**Task**
Find the line containing "You are a GUI" in the records below. Copy exactly that line and each one after it, ending at the line containing "Instruction: Click the Add contacts button", and nothing more.

**Source information**
+ + + + + + +
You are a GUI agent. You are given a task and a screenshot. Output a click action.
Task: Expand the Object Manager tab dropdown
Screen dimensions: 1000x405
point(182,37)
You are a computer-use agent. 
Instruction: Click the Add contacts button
+ + + + + + +
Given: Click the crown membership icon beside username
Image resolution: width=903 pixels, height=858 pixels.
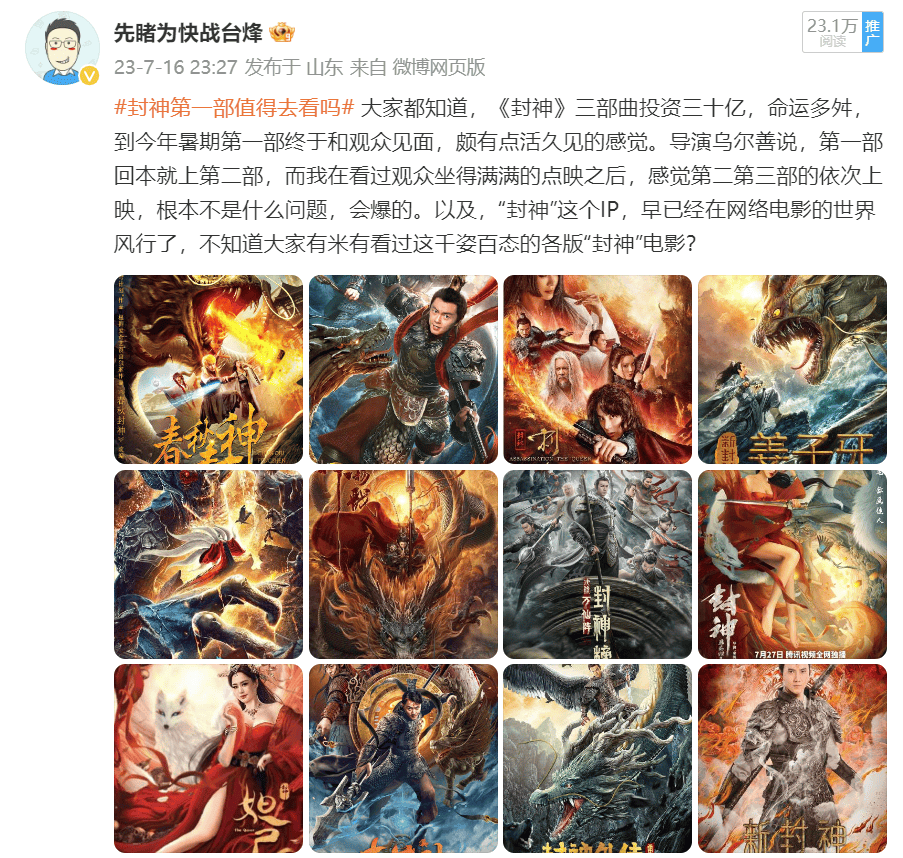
+ + + + + + +
**Task output**
You are a GUI agent. You are given a task and a screenshot. Output a click action.
Task: Expand the Object Manager tab dropdown
Screen dimensions: 1000x405
point(182,37)
You are a computer-use agent. 
Instruction: Click the Add contacts button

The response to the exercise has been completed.